- What needs to be done:
Within the records below, find the line with "Task: Click the Move to folder icon" and the line with "the Phone Number", then reproduce exactly those two lines and all lines between them, without any picture.

- The data:
········

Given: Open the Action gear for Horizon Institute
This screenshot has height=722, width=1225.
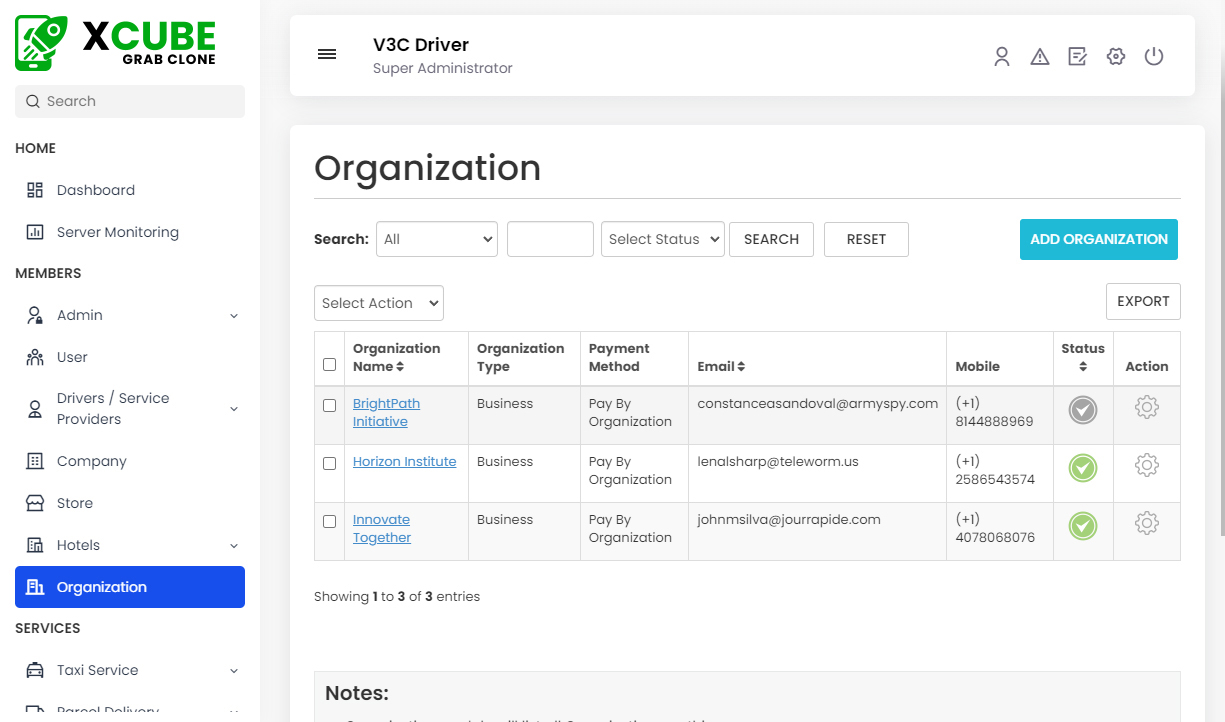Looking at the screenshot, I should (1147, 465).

········

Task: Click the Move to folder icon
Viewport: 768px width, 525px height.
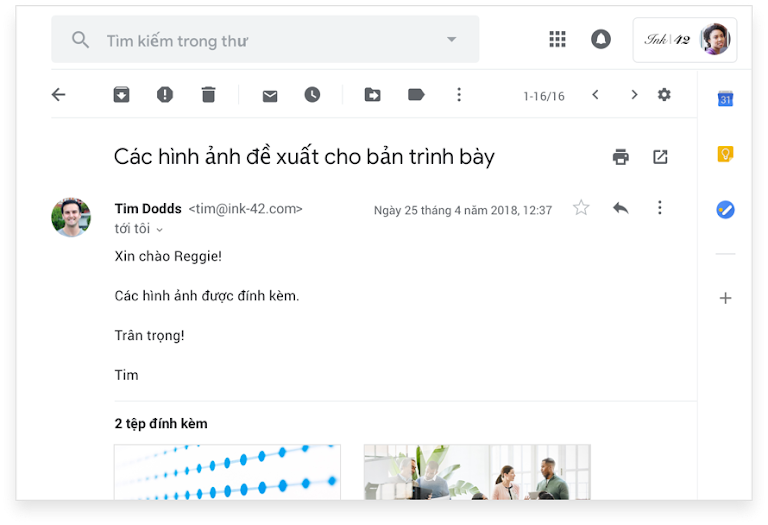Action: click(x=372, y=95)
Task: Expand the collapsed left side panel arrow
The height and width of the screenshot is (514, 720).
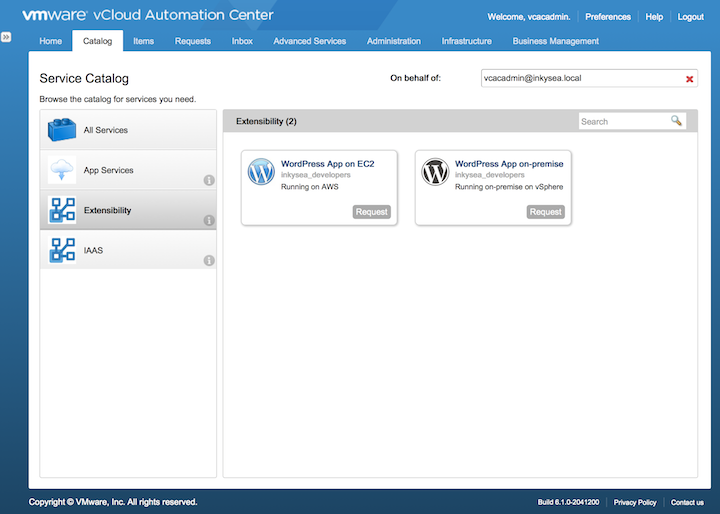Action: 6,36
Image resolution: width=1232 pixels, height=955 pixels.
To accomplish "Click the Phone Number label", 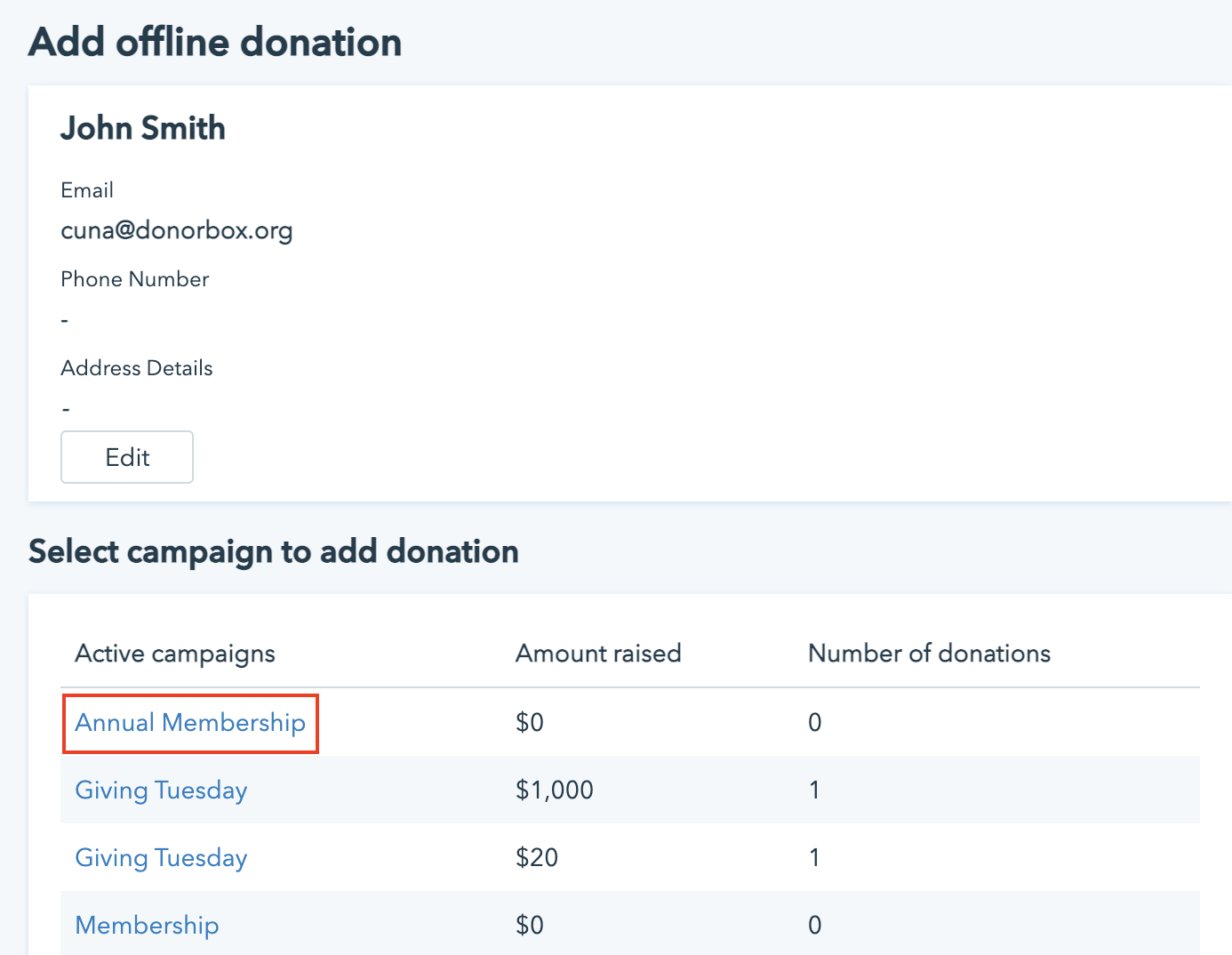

········

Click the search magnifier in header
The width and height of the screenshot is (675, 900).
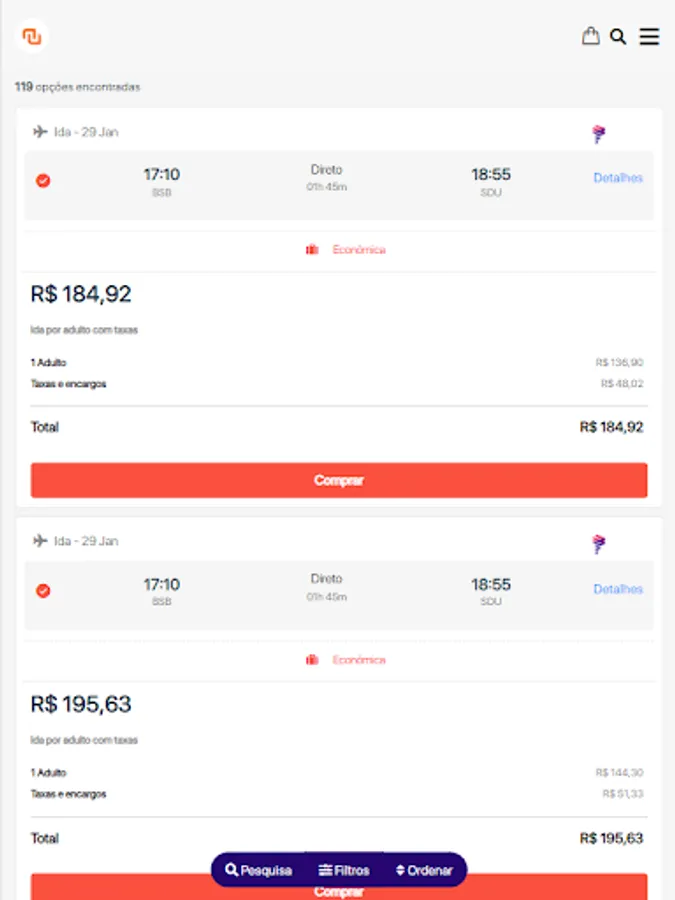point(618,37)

········

- Answer:
Task: Click the Move to folder icon
Viewport: 768px width, 525px height.
Action: click(x=372, y=95)
Task: Expand the collapsed left side panel arrow
The height and width of the screenshot is (514, 720).
Action: 6,36
Image resolution: width=1232 pixels, height=955 pixels.
To accomplish "Click the Phone Number label", 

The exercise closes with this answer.